EXPERIÊNCIA COM A OFICINA DE PINHOLE
Decidi participar da oficina de pinhole por pura curiosidade e conhecimento da técnica fotográfica. Já tinha ouvido falar do processo, havia perdido uma oficina realizada anteriormente e por esse motivo me interessei meio que de imediato pela oficina PINSHIRT.
No primeiro dia nos foi apresentado o básico da história fotográfica e suas técnicas ao longo do tempo, as limitações da pinhole, suas variáveis “máquinas”, estilos de fotos e fotógrafos adeptos da técnica.
No segundo dia houve a montagem da máquina, a escolha da autora do projeto foi de usar a lata de leite em pó; foi engraçado, porém rápido, sem muitos problemas.
Para o terceiro dia foi marcado as fotografias. Foram fornecidos quatro papéis fotográficos especiais para cada um dos estudantes e para cada foto tirada teríamos que voltar para revelação imediata, já que o papel não poderia se expor a nenhum tipo de luz mais forte. O mais difícil na hora de fotografar era a angulação; nunca se sabe exatamente se está enquadrada do jeito que queríamos, em muitas das minhas apareceu mais chão que paisagem; tanto que a que saiu de melhor apreço foi a última foto. Outra questão que dificulta é saber o tempo certo de exposição à luz, principalmente porque o tempo no dia não estava muito bom; variou muito entre nublado e ensolarado, houve fotos que saíram escuras demais. A hora de revelar era a mais esperada, ver o resultado da foto que sabe-se lá como ia sair era quase que emocionante... Pena que muitas não saíram do jeito que se esperava... Foi-nos dada a opção de revelar o negativo, mas pelo meu mal jeito em mexer com líquidos preferi deixar com Thais mesmo. Ela nos explicou os quatro processos por onde passa a foto: revelador, água, fixador e água corrente para então deixar secar.

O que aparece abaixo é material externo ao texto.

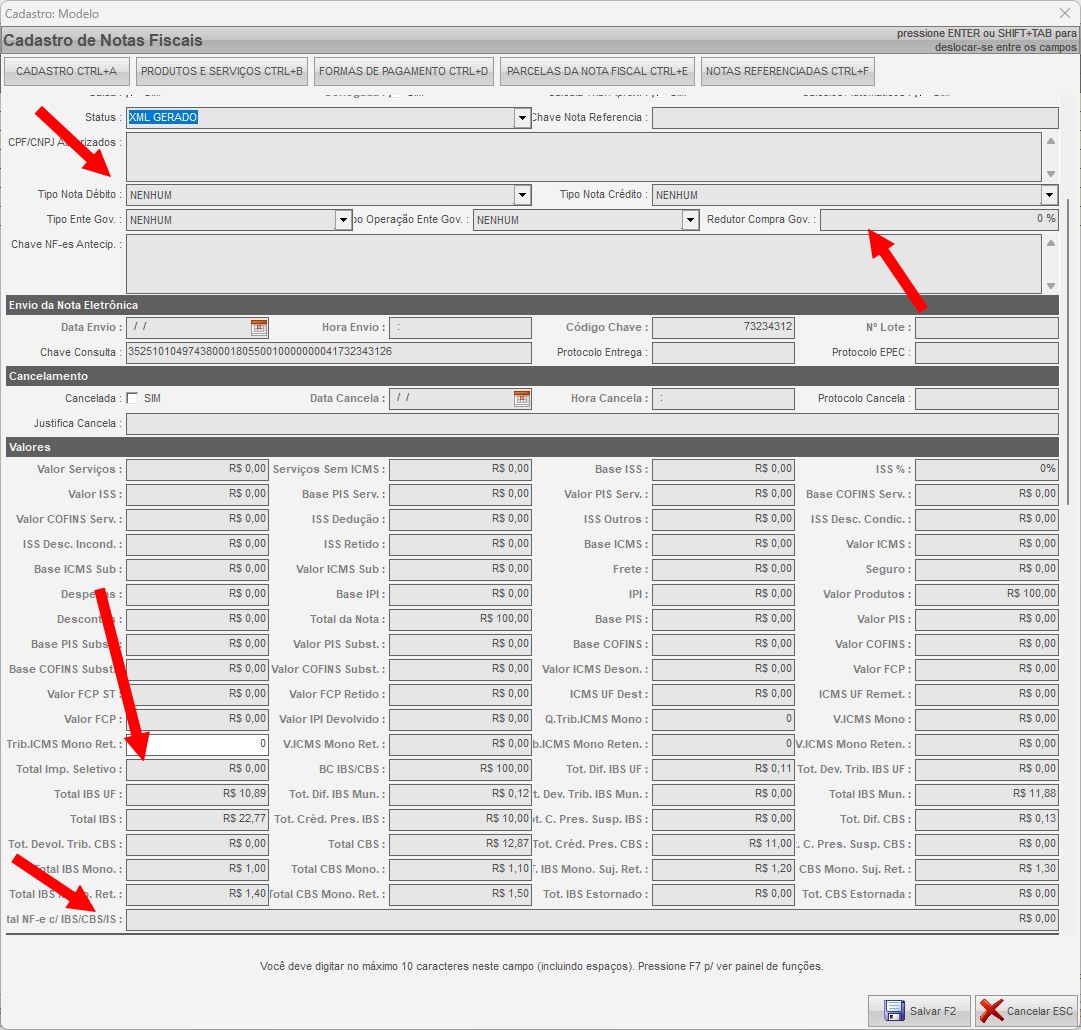Open the Tipo Nota Débito dropdown
This screenshot has height=1030, width=1081.
522,195
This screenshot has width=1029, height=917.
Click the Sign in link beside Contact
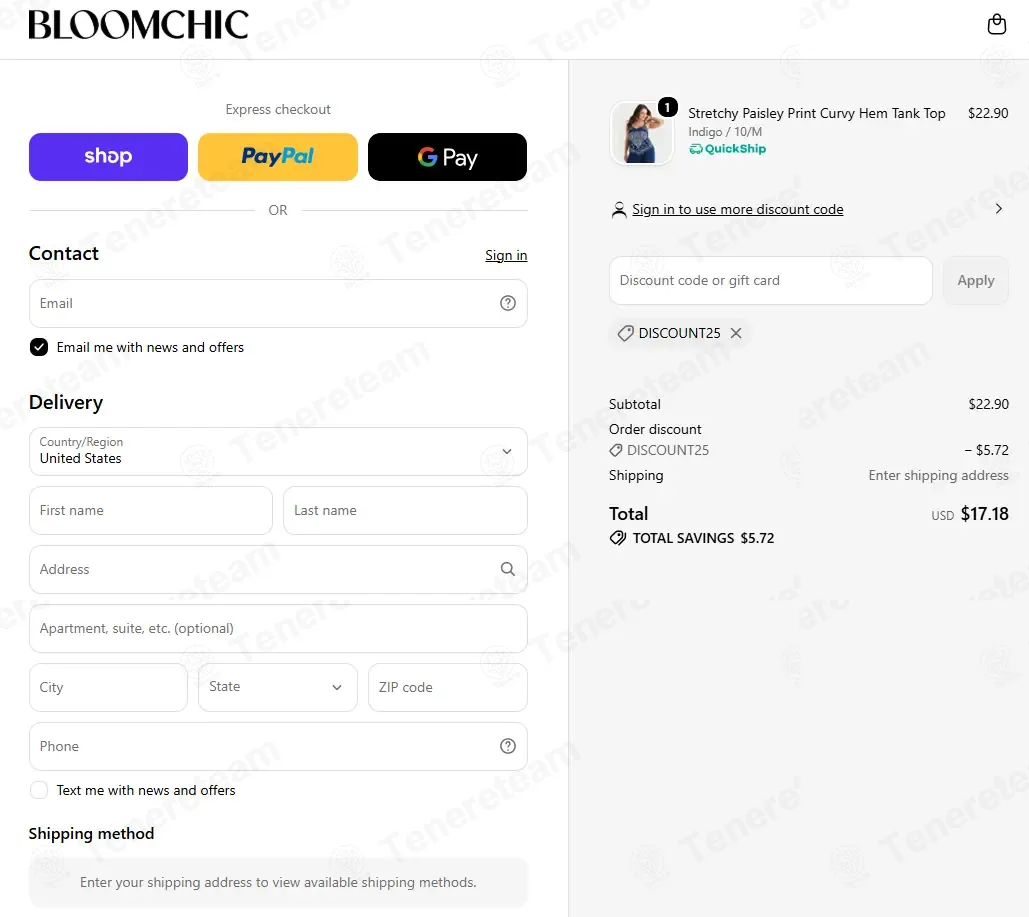pos(506,255)
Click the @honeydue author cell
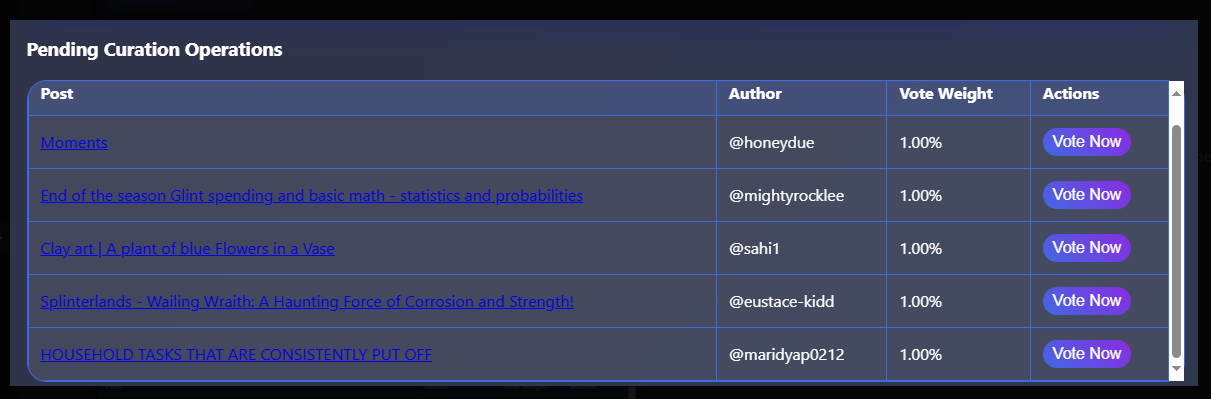The image size is (1211, 399). (801, 142)
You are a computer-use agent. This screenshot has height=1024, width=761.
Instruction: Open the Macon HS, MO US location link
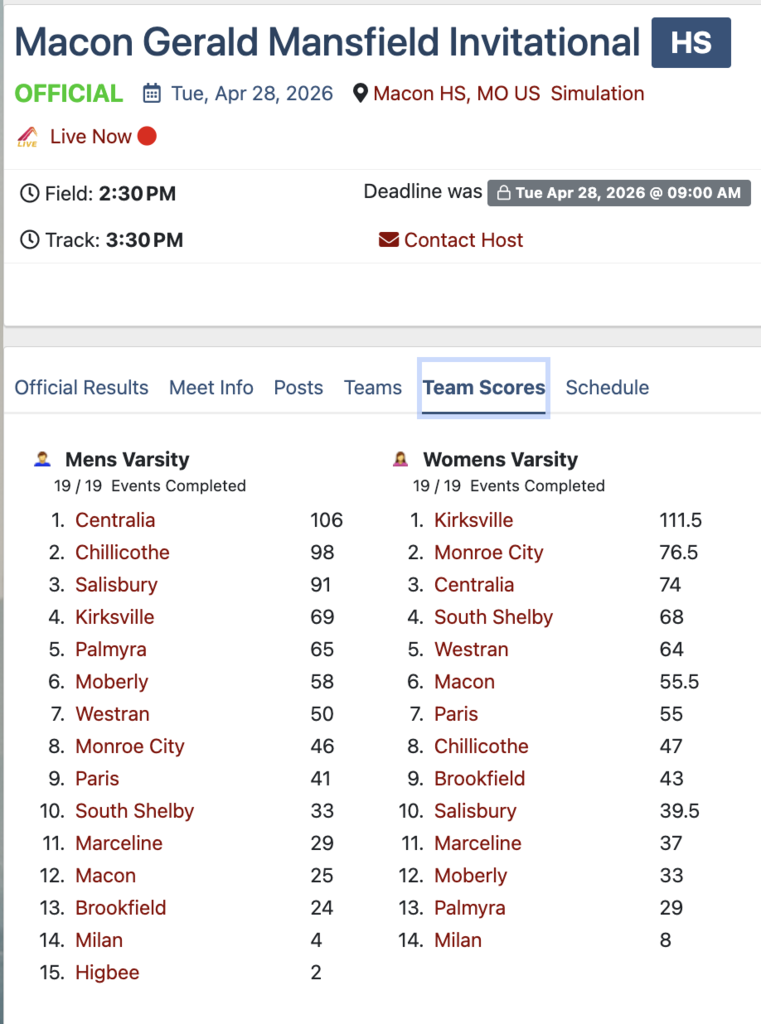456,94
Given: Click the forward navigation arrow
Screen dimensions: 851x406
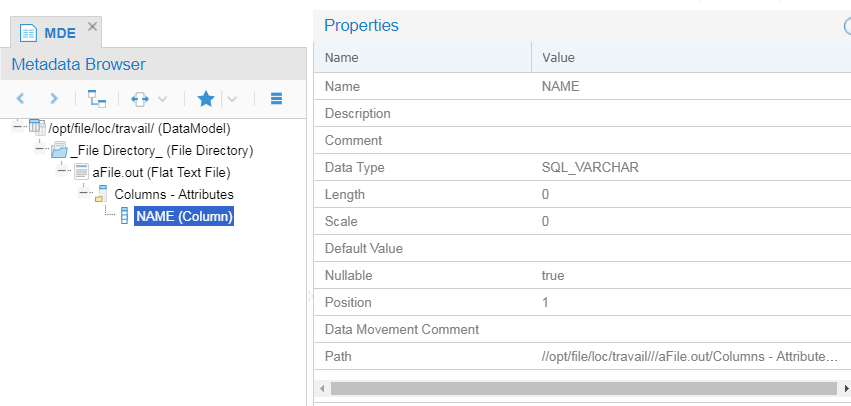Looking at the screenshot, I should [x=54, y=99].
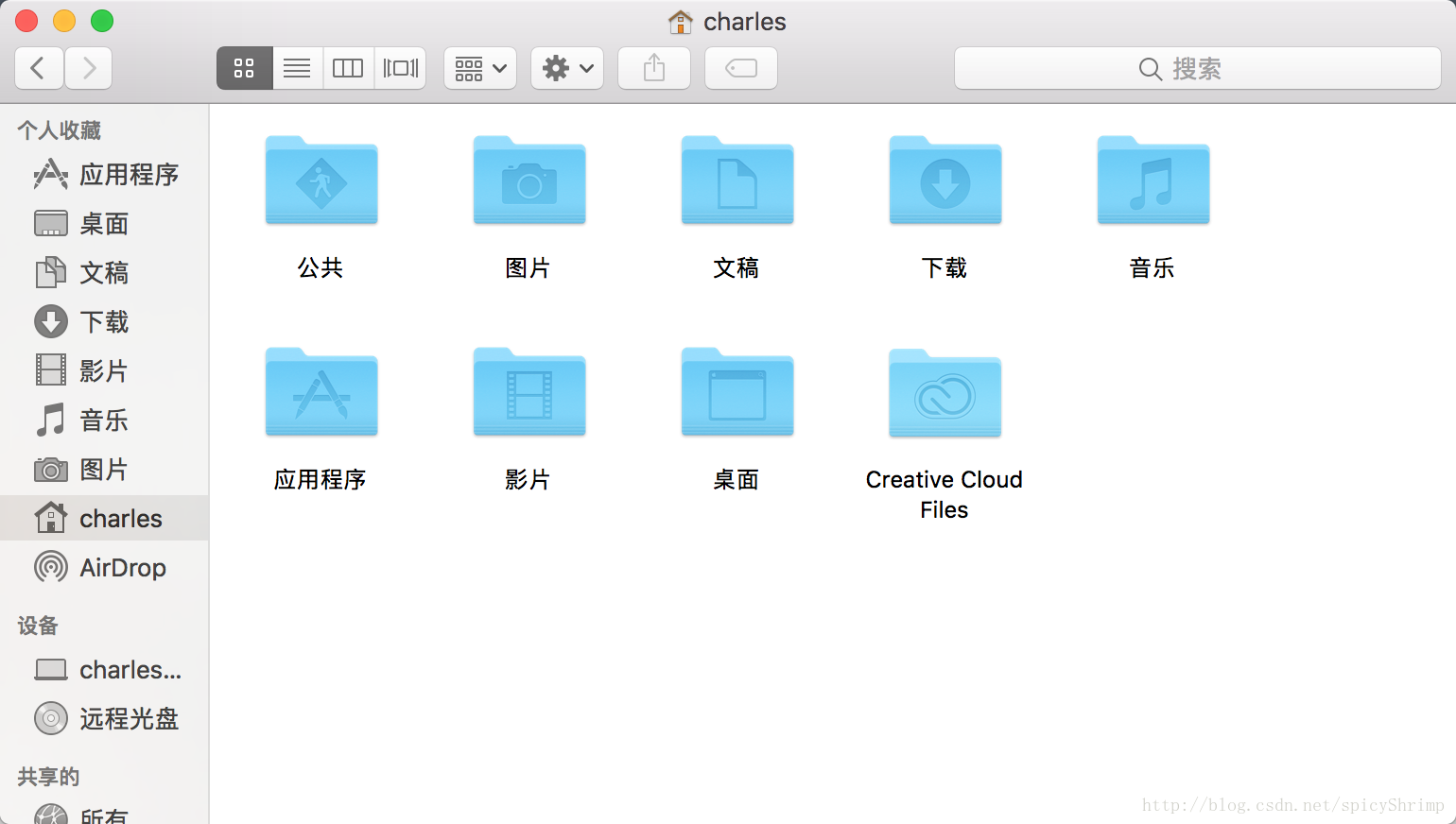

No quarto e último dia o objetivo foi transformar o negativo em positivo. Nesse dia Paulo Matias, o orientador, veio nos explicar que o uso do positivo também seria com o papel fotográfico usado no negativo, o positivo surgiria do aquecimento do negativo com negativo e a imagem sairia positiva no papel em branco. Passa pelo mesmo processo de revelação até secar.